This decision is not taken lightly. We’ve implemented a simple arithmetic expression interpreter end-to-end here in both OCaml and Rust, and you can (and should if you have time!) compare for yourself the relative complexity. Going on gut and experience here (along with Matthijs enthusiasm for Menhir), it seems like the parsing library and lack of borrow checker are pointing us in favor of OCaml. Not having to write our own recursive descent parser (like we would need to in Rust) will save us a lot of time and let us minimize time spent maintaining two systems.

3 Likes

What is the planned output of the compiler? Are you going to generate C++ code or generate binaries directly or something else?

First we’ll generate C++ the way the current stanc does. Longer term, eventually I’d like to compile as much ahead of time as we can and perhaps make an interpreter backend as well so we don’t need a C++ compiler at runtime.

I’m not that familiar with either OCaml or Rust, but it appears as if the OCaml compiler can generate compile-able C code
http://caml.inria.fr/pub/docs/manual-ocaml/intfc.html#s%3Aembedded-code
So, if it were the case that interface maintainers just needed a machine that had the OCaml dependencies and could include the C code for stanc in their sources, that would be easier that trying to get the OCaml dependencies everywhere someone might try to build stanc. Although the C code may have to link to some additional libraries that may be hard.

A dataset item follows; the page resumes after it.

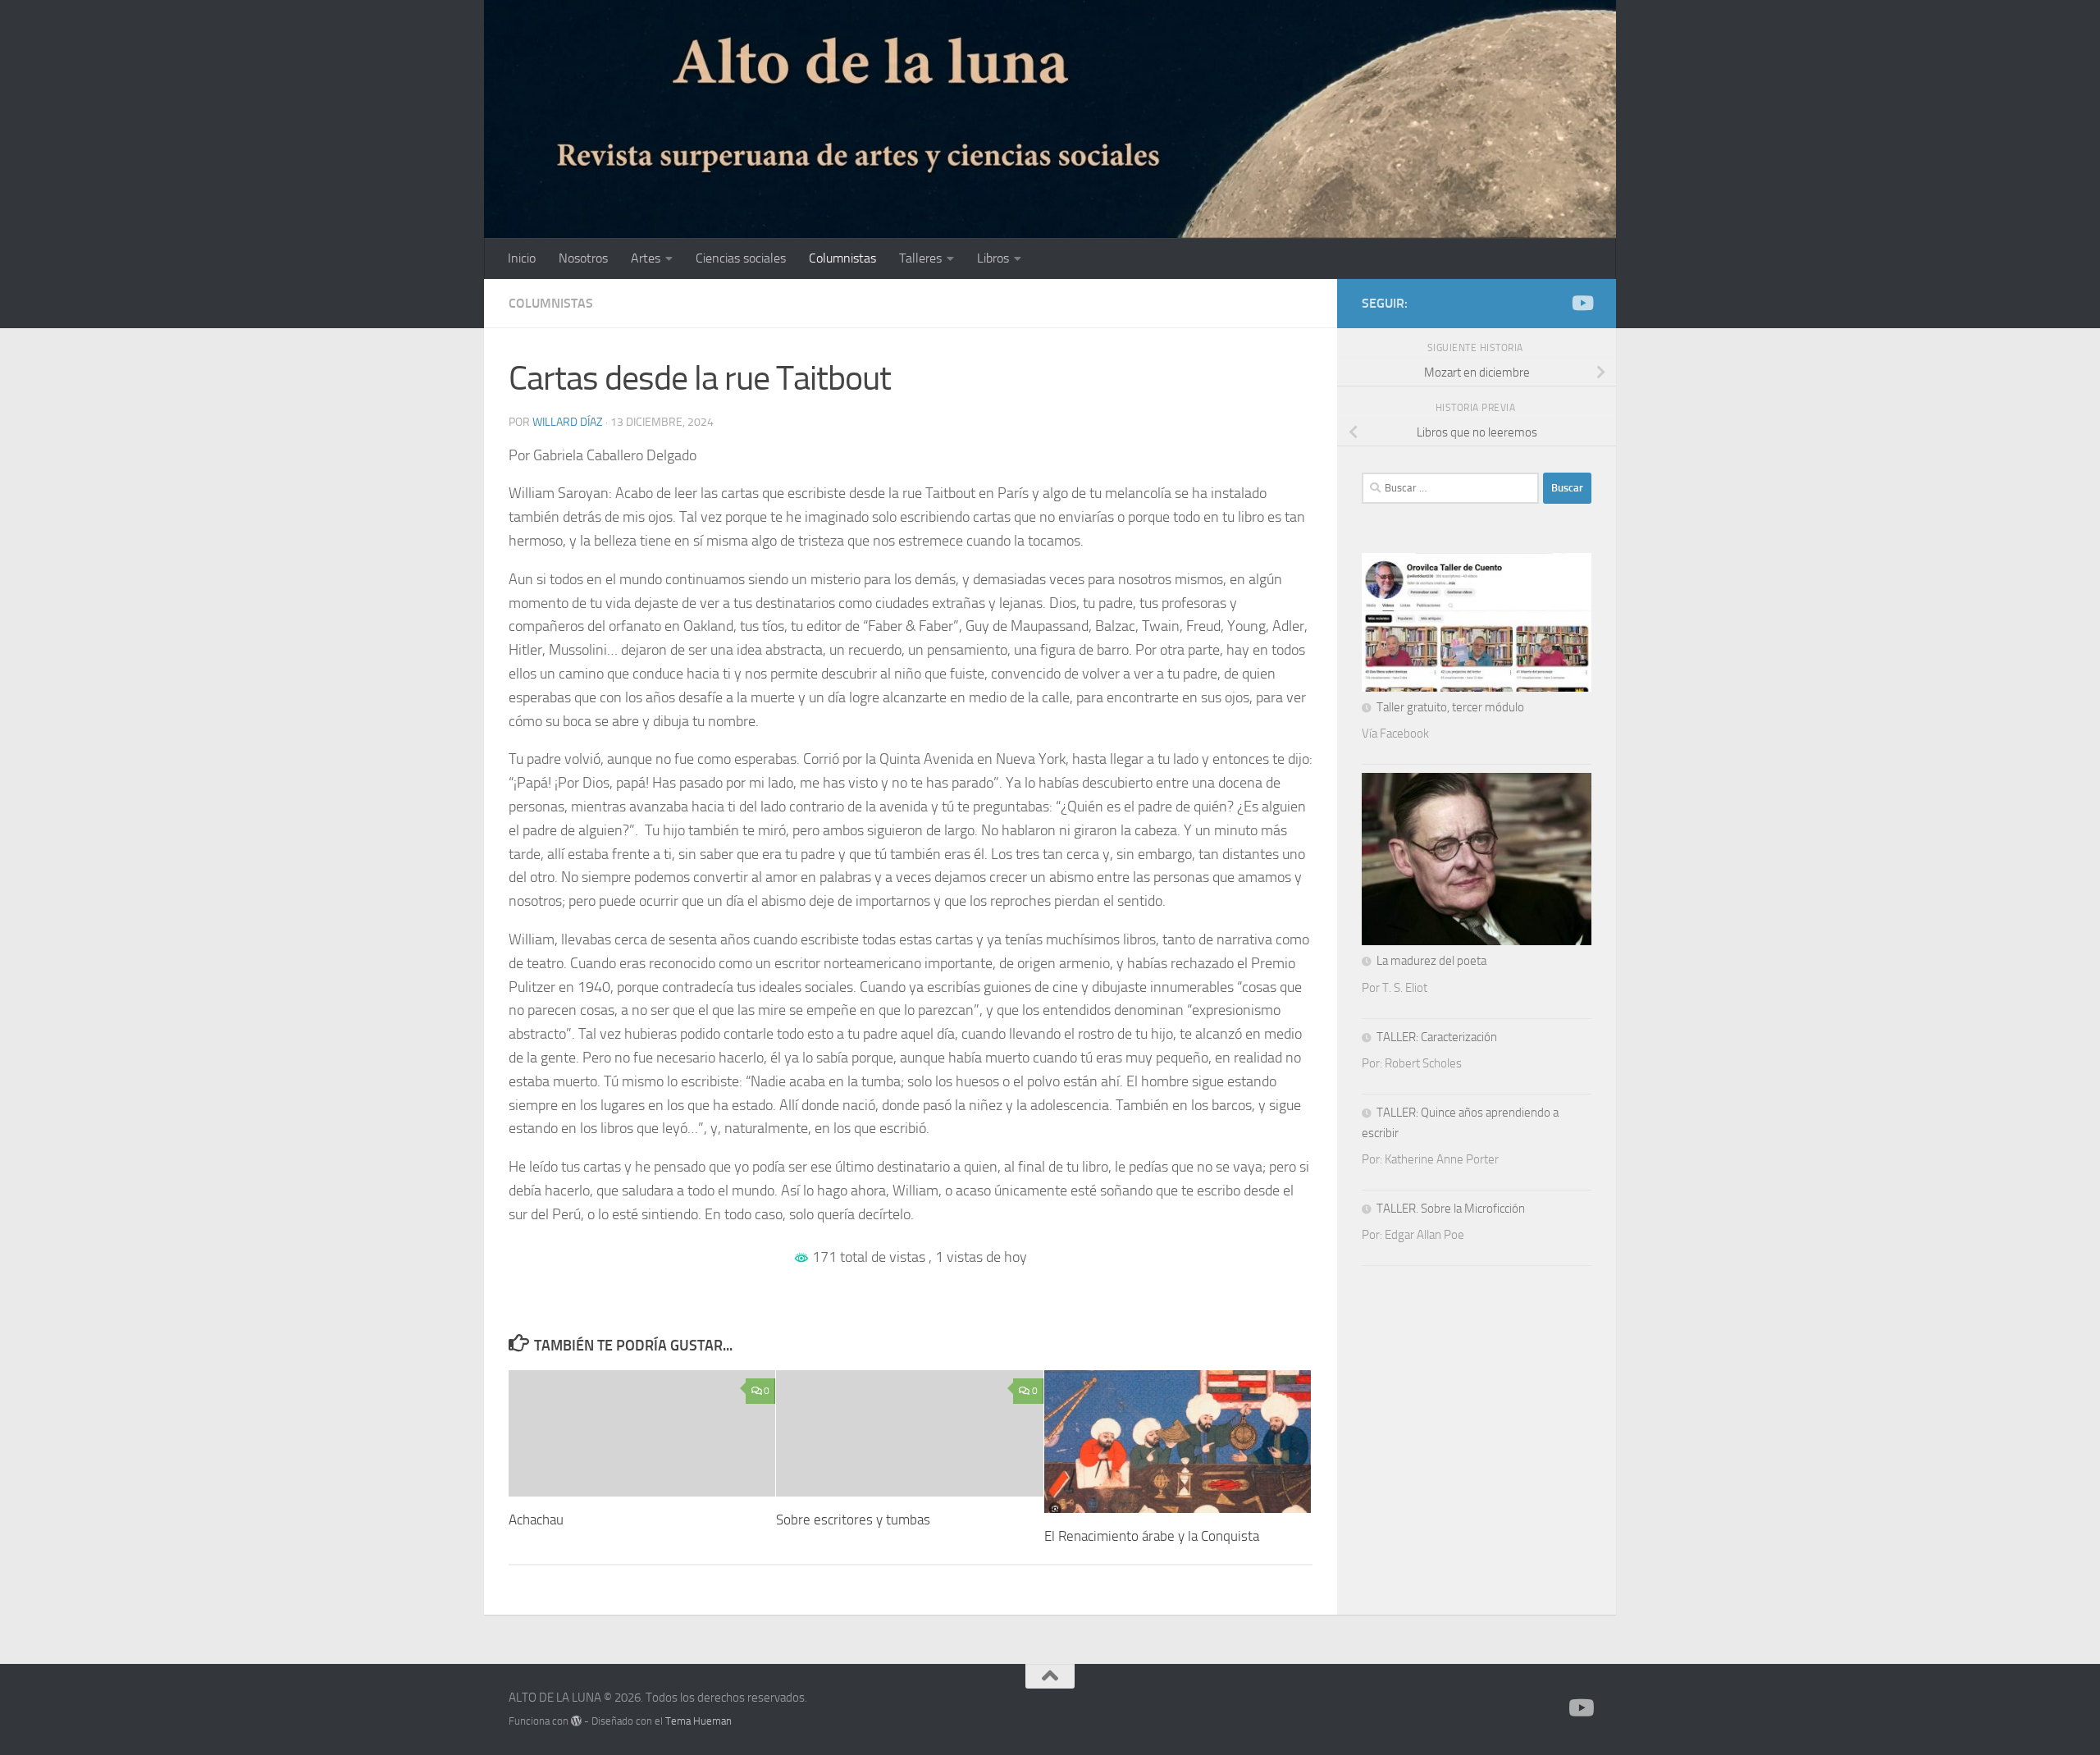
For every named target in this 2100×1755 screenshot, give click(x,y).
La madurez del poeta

I’d be surprised if OCaml generated code didn’t need some runtime library.

Yeah, but I was assuming I could just use gcc to compile that runtime library. At least C functions can be called from R. As far as I can tell, there is only one (now defunct) project I can find that tried to integrate OCaml and R.

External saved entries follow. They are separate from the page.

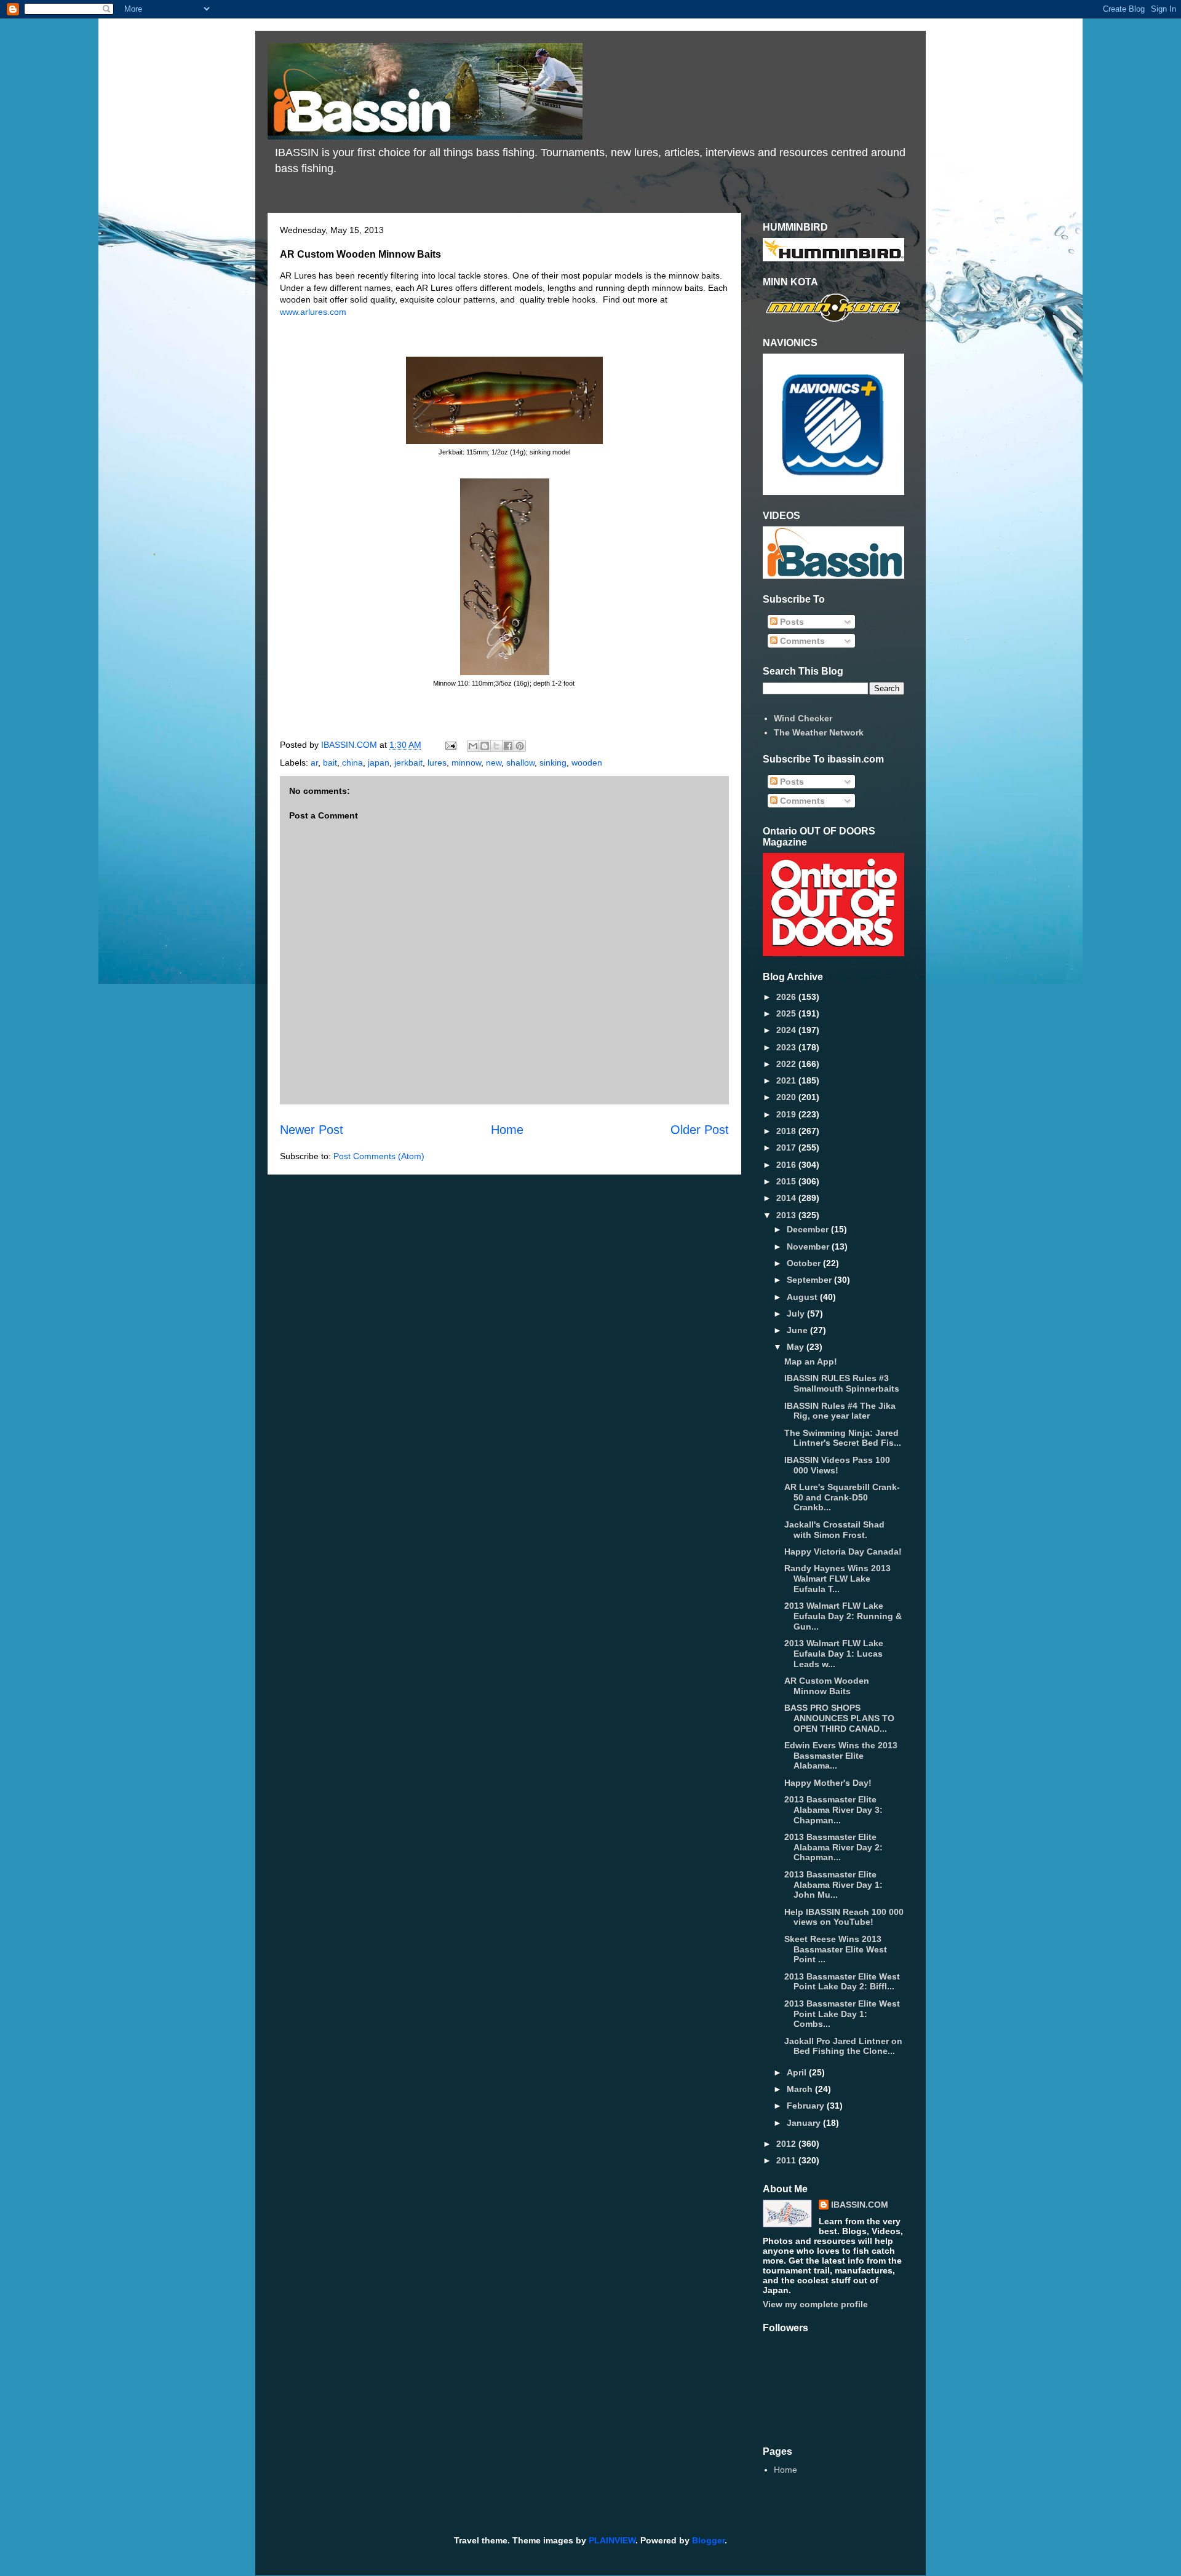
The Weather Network (819, 732)
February (807, 2105)
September (810, 1280)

Thanks, Sean—that’s a fantastic summary of the huge amount of work that’s gone into this decision. It’s like writing a grant—you have to do a ton of the work to convince yourself it’s even possible.

We’ll also be outputting human-readablel, serialized ASTs, which should make it easy for someone in another language to pick up and do what they want with.

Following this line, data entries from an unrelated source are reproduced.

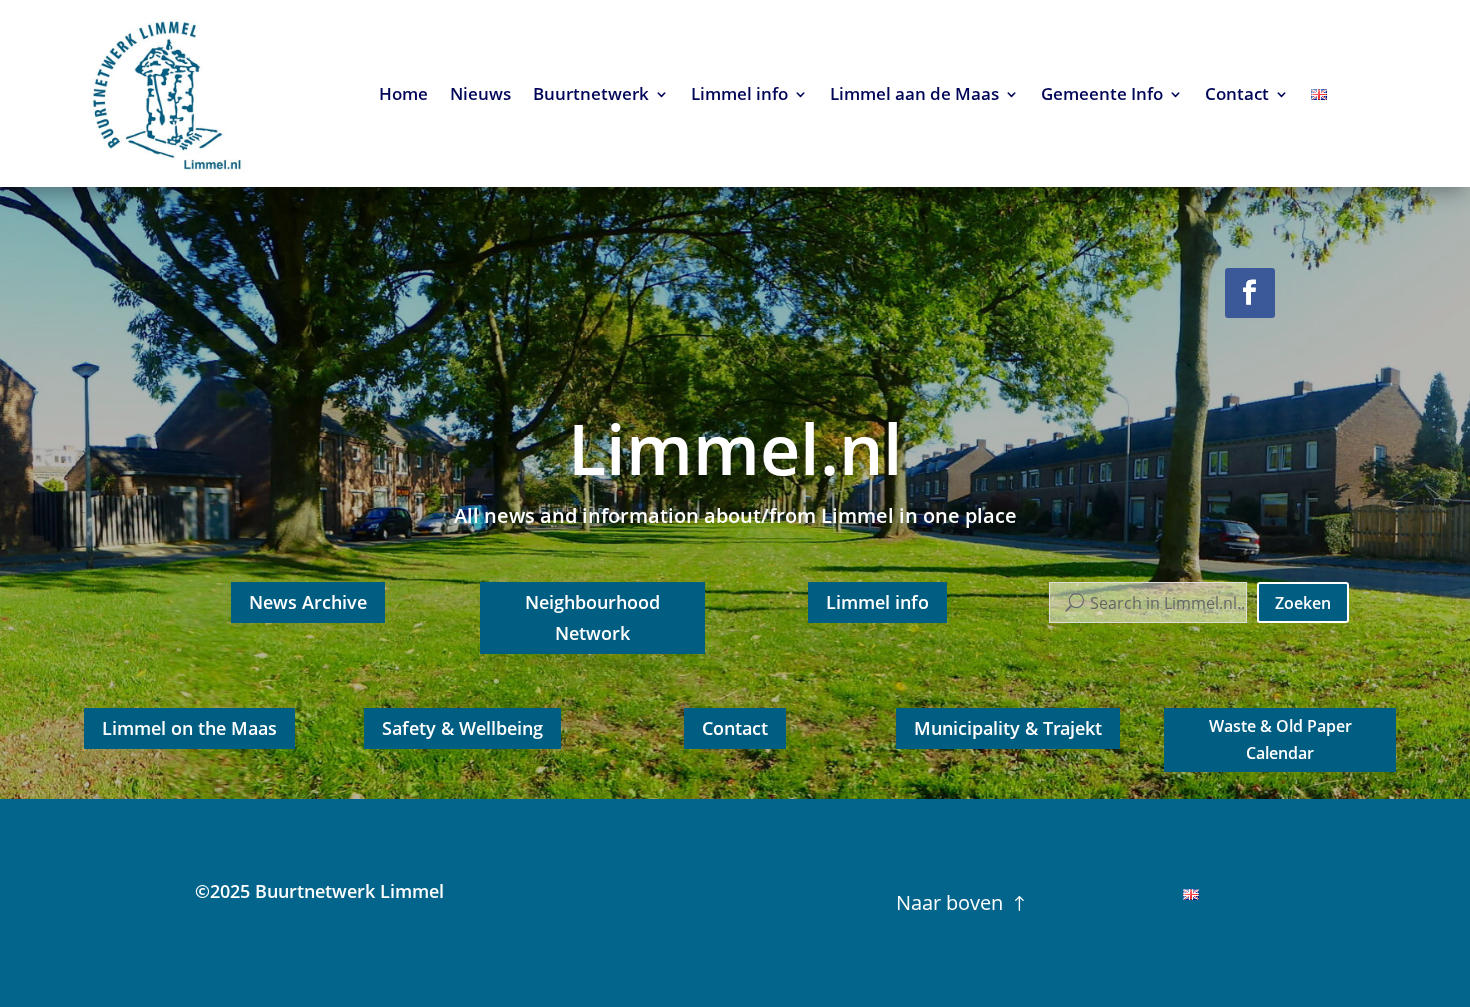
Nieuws (480, 96)
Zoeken (1303, 603)
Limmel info (739, 96)
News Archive (308, 602)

An interpreted Stan, even running at a fraction of the speed of the compiled code, would be transformative. Game-changing? Sorry—can’t help myself—it’s grant season and North American baseball finals time (what we quaintly call the “World Series” in these parts).

Did you have something in mind you wanted to call? Is it OK to just exec it the way we have to exec g++ or clang++? The output model class will be a C++ object that can be called. More on that design ASAP.

2 Likes

I forgot to add that we can provide an output mode to produce a machine-readable/human-readable AST, the full Stan program, and the C++ model class. Is there something else you’re thinking about, @bgoodri?

Having stanc output whatever C++ is fine. I am worried about getting stanc built and called if it is written in OCaml. If I dump out a C representation with ocamlopt -output-obj -o stanc.c stanc.ml, then I can include stanc.c in the rstan sources. But I may have to build much of the OCaml runtime library in the rstan sources in order to link stanc.c to it.

I’d be happy to look into compiling the new stanc OCaml code into C code if that makes the transition easier when it comes out in 6 months or so, but by then hopefully the new installers exist and it’s not an issue as those will let us easily distribute statically-linked native binary versions of stanc.

This was what got me most excited! But @Matthijs eventually convinced me that we should start by targeting the same C++ interface current Stan targets as that should let us skip figuring out math library AOT and release stanc3 sooner (we want to minimize the amount of time we spend working on two distinct compilers). But I still very much think it’s feasible. Even if we don’t build a true interpreter, we might link against LLVM and libclang such that we don’t need to distribute a C++ toolchain anymore and can compile our own emitted C or C++ at runtime. That + compiling as much of the math library ahead of time as possible should ease the distribution and compilation pain points.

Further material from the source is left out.